--- SOURCE TEXT ---
»»
My BMI is really low and I need to gain at least 5 kilograms just to be on the edge of the normal category (and another 5-10kg to be in the middle of the normal category)
I have less than minimal understanding of how nutrition works, but what I’ve got is that you can either have fat or muscle weight.
Adding fat is much easier, but just 2 or 3 kg of additional fat and your body fat percentage goes way up and you start looking fat, even though my BMI would still be underweight.
As can be seen from the title, I don’t know how muscle weight works, do you have to exercise to get it or can you get it even by just eating with some basic walking and stuff, at least if you’re underweight like me? I’ve read somewhere that you shouldn’t exercise if you’re really underweight, so that would make sense I guess.
Also, the main thing for building muscles I should look for is protein, right?
You will add some muscle mass just by eating more, if only because as you get heavier, you need bigger muscles to move your bulk around.
But, if you want to preferentially gain muscle mass, you need to exercise as you eat more, or you are going to get fat, rather than strong.
Eat lots of protein (drink a protein shake or two every day), and exercise the major muscle groups (legs, chest , arms, back), especially legs. Concentrate on strength-building exercises (6-8 reps to failure), and don’t do a lot of strenuous cardio (you need to do some). 5kg is a fair amount of muscle to put on, but if you are as underweight as you say, then you should be able to do this in a few months. Getting the advice of a personal trainer would be valuable.
How really underweight are you? In general if you are not in good shape or have health problems it’s a good idea to get a doctor’s OK before ramping up from no exercise onto an intense exercise program. Aside from that I would follow **beowulff’s **suggestion.
Yeah building muscle will be extremely difficult without ample amounts of all three macronutrients (well, after the initial muscle gain that typically occurs when a sedentary person begins exercising). The key is to choose calorie dense and nutritional foods
Yes, and alcohol as well. The roles of fats and carbs in muscle building are numerous. By consuming adequate calories from fats and carbs, you “spare” the protein you eat to be used for building muscle, rather than simply burned for energy. Also, adequate good fat intake, counterintuitively, aids in your body burning fat. Fat plays a role in hormone regulation as well.
Although I agree with all of this, I wouldn’t advise adding a lot of fats to a beginners diet without doing a nutrition survey first. Most Western diets are already pretty fat-laden. Adding some MCTs would be ok.
««
--- ASSIGNED TASK 1 ---
In the weight-gain discussion, how many reps to failure are recommended for strength-building exercises?
--- ASSIGNED TASK 2 ---
Repeat the stretch of the weight-gain discussion from "As can be seen" through "your bulk around.".
The material that comes next stands apart from the weight-gain discussion.

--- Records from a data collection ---
»»
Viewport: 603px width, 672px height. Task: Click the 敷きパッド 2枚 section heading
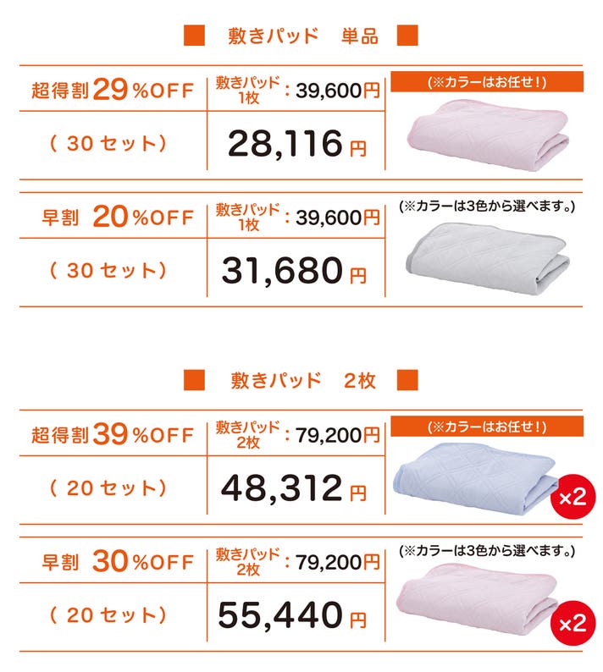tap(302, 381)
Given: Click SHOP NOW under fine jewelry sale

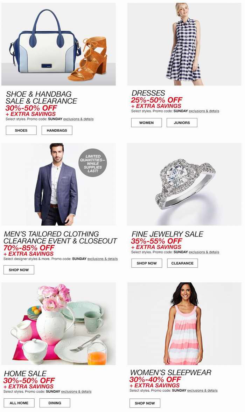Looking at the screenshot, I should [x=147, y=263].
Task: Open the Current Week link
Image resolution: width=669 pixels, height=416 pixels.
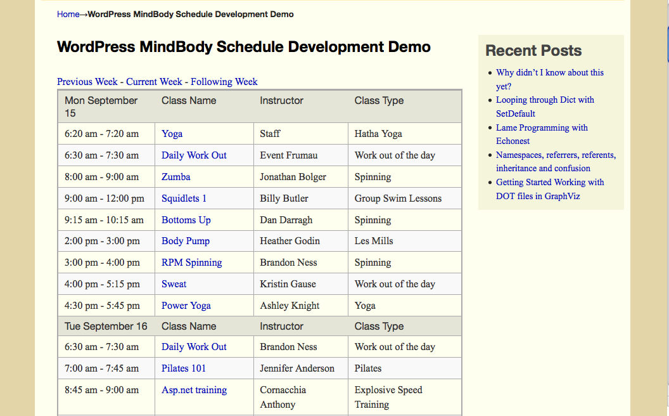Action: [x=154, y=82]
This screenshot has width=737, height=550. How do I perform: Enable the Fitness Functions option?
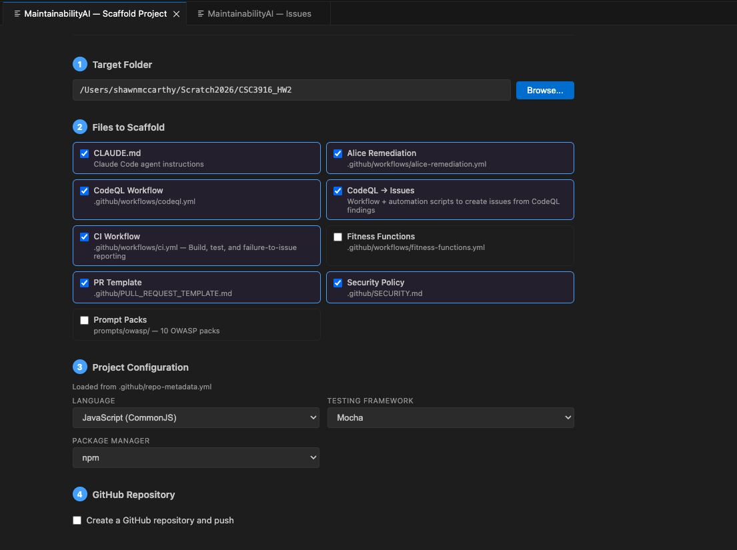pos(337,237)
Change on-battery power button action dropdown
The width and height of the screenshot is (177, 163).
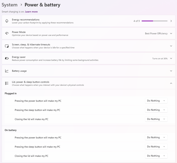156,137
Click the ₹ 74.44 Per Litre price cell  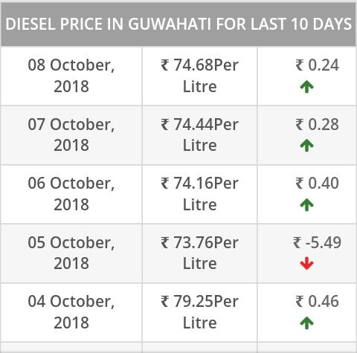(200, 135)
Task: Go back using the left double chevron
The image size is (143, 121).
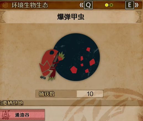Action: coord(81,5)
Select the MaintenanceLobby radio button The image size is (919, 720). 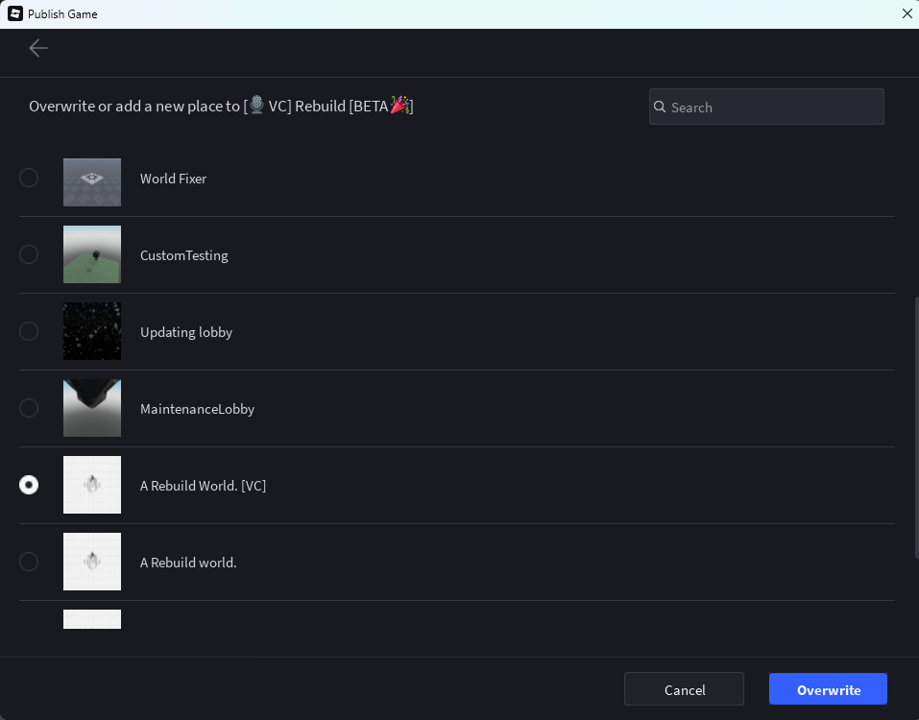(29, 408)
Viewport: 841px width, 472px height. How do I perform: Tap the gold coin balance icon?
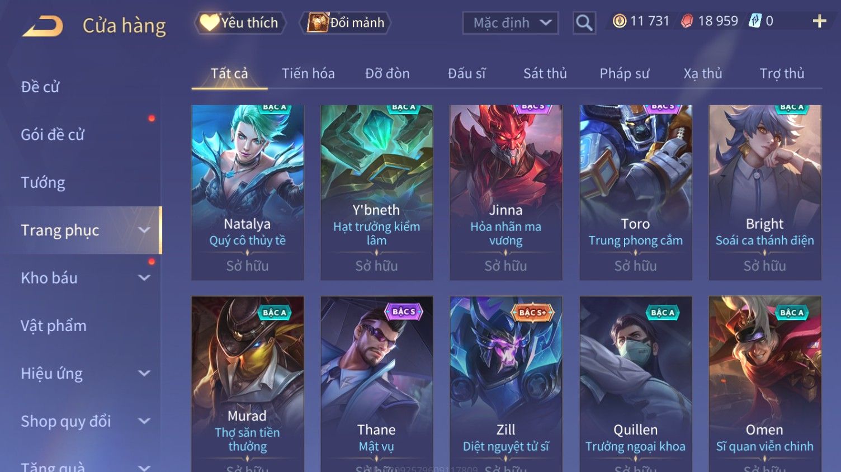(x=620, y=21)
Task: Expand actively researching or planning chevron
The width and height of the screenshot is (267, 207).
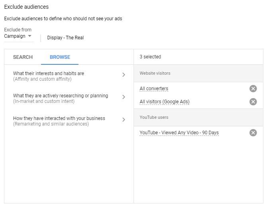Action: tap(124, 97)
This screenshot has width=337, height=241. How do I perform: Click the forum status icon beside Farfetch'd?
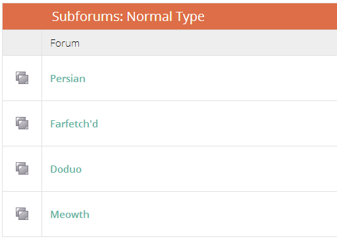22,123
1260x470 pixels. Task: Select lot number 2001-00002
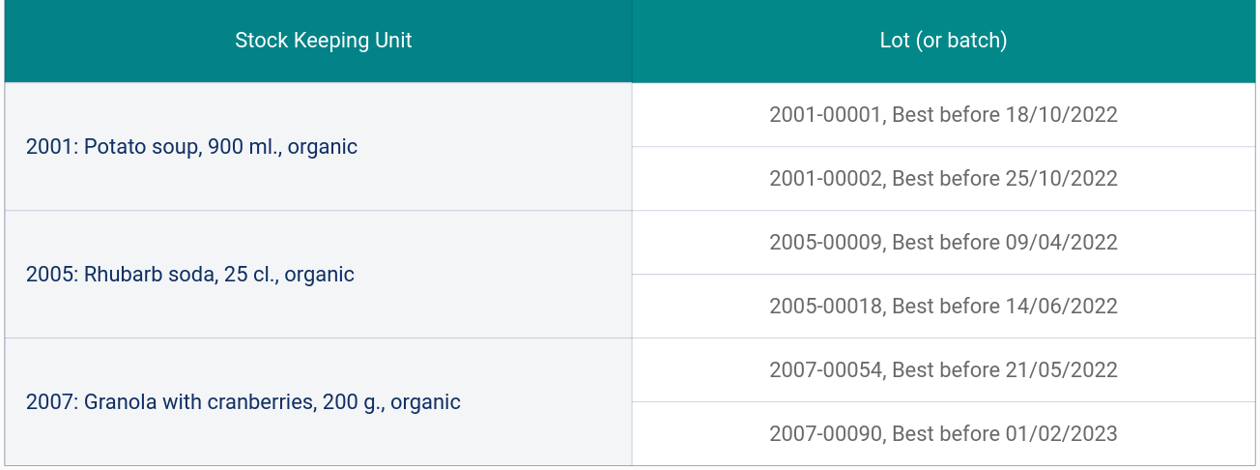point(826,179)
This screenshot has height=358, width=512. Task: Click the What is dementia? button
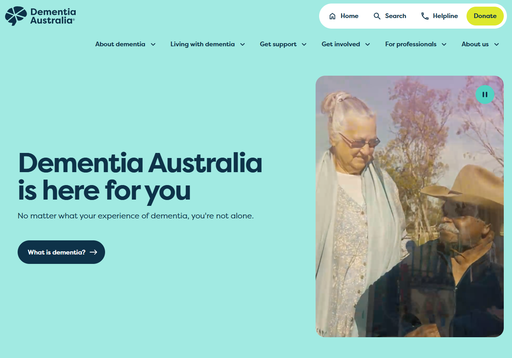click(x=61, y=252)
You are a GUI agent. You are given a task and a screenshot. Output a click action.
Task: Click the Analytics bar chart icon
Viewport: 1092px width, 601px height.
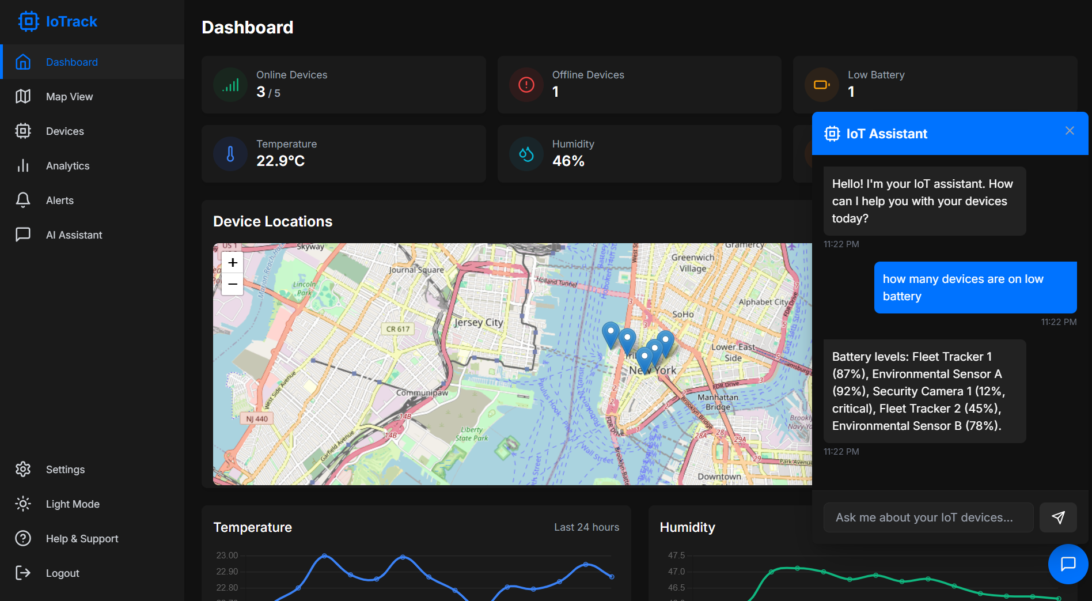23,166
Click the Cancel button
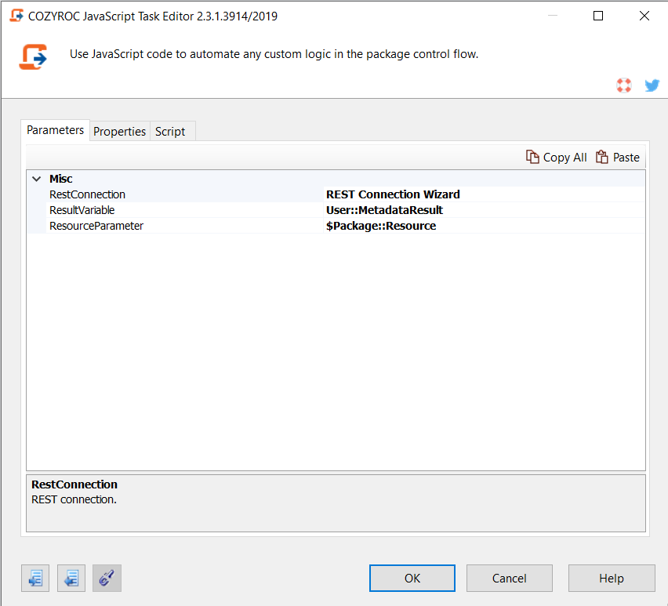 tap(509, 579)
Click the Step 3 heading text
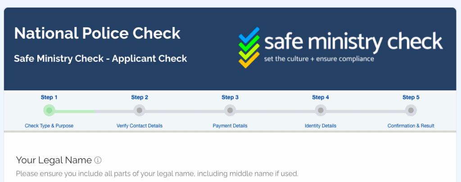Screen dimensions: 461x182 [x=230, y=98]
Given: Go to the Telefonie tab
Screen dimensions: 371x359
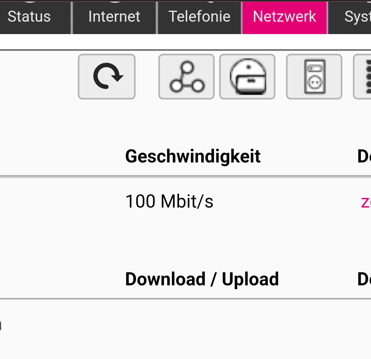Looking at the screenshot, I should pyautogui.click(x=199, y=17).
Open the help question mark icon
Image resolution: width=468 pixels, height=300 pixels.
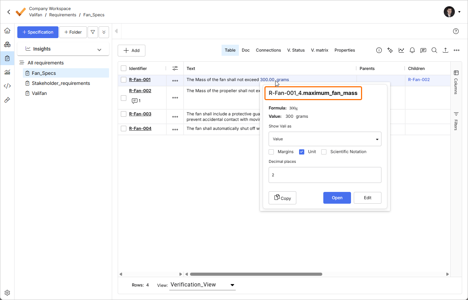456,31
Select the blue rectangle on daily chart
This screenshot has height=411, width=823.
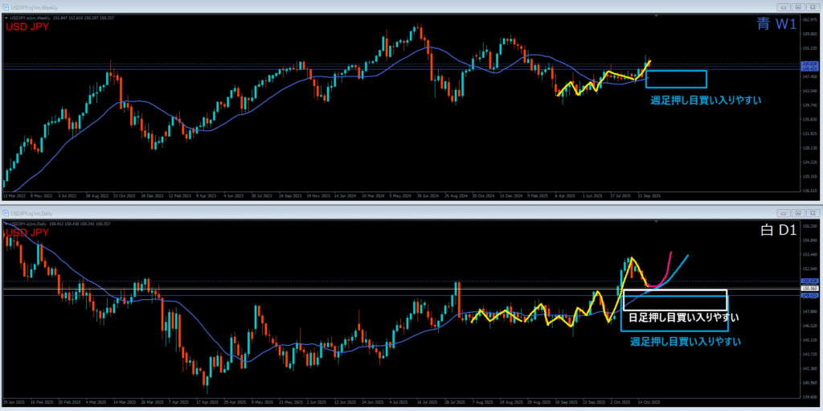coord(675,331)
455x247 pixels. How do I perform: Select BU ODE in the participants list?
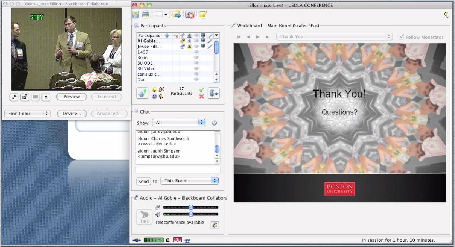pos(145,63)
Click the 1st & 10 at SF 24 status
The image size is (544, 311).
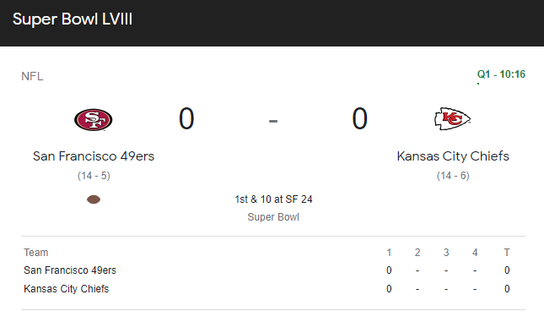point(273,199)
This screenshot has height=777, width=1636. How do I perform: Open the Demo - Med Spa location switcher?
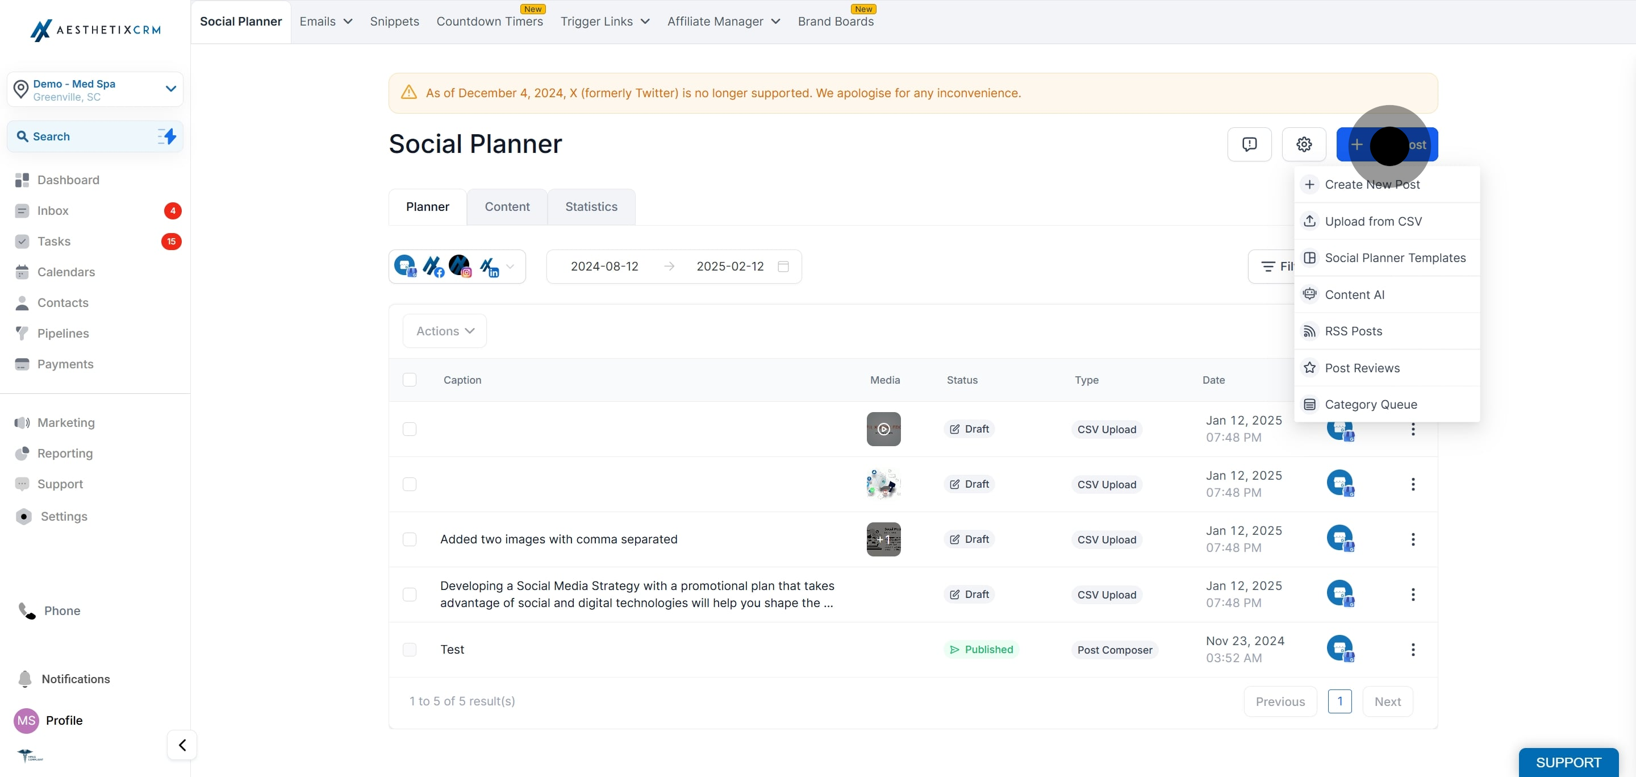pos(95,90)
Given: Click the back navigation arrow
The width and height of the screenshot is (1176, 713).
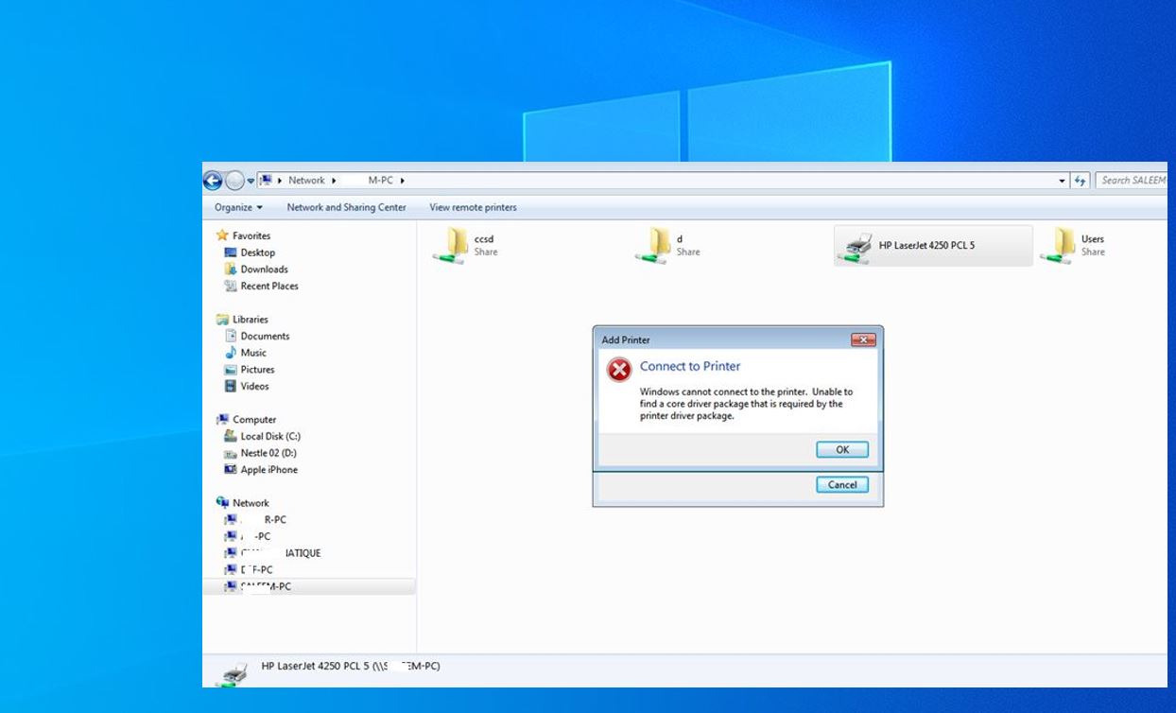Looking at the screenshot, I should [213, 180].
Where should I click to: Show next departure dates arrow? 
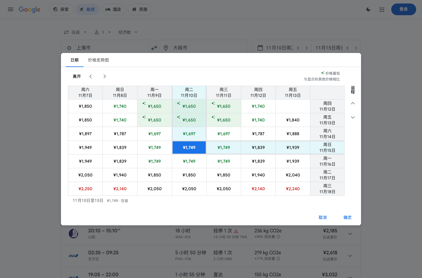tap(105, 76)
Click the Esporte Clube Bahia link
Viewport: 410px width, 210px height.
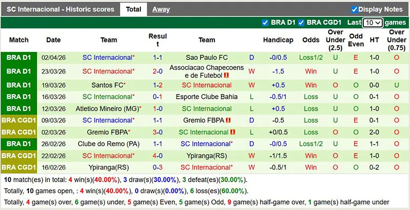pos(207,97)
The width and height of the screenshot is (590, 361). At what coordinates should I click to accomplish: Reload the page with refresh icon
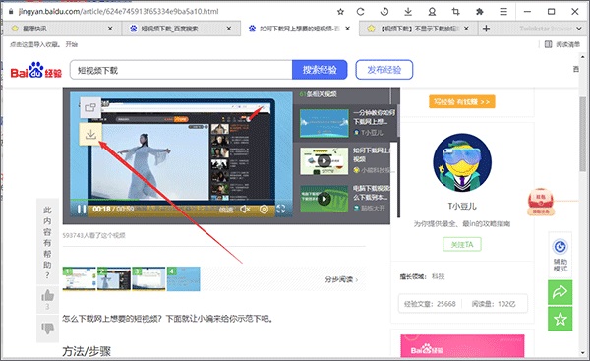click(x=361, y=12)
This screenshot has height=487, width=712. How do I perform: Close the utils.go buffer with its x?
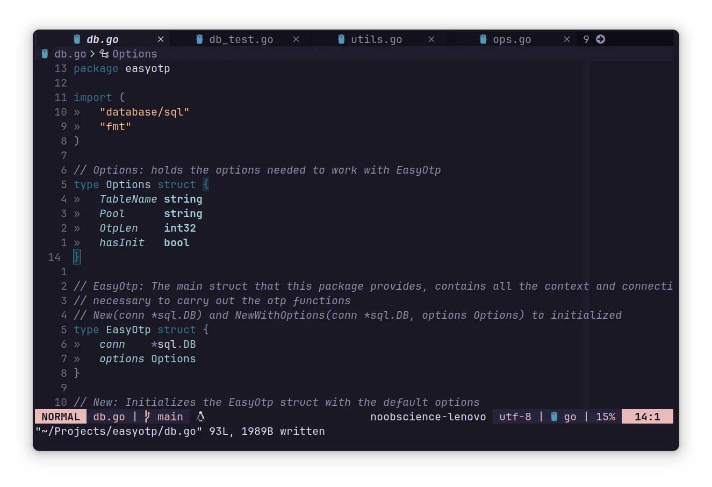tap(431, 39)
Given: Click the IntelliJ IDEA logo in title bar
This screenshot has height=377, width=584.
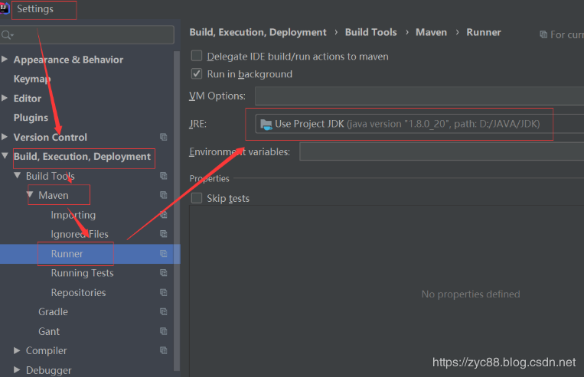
««
--- REPLY 1 ---
6-8 reps to failure.

--- REPLY 2 ---
As can be seen from the title, I don’t know how muscle weight works, do you have to exercise to get it or can you get it even by just eating with some basic walking and stuff, at least if you’re underweight like me? I’ve read somewhere that you shouldn’t exercise if you’re really underweight, so that would make sense I guess.
Also, the main thing for building muscles I should look for is protein, right?
You will add some muscle mass just by eating more, if only because as you get heavier, you need bigger muscles to move your bulk around.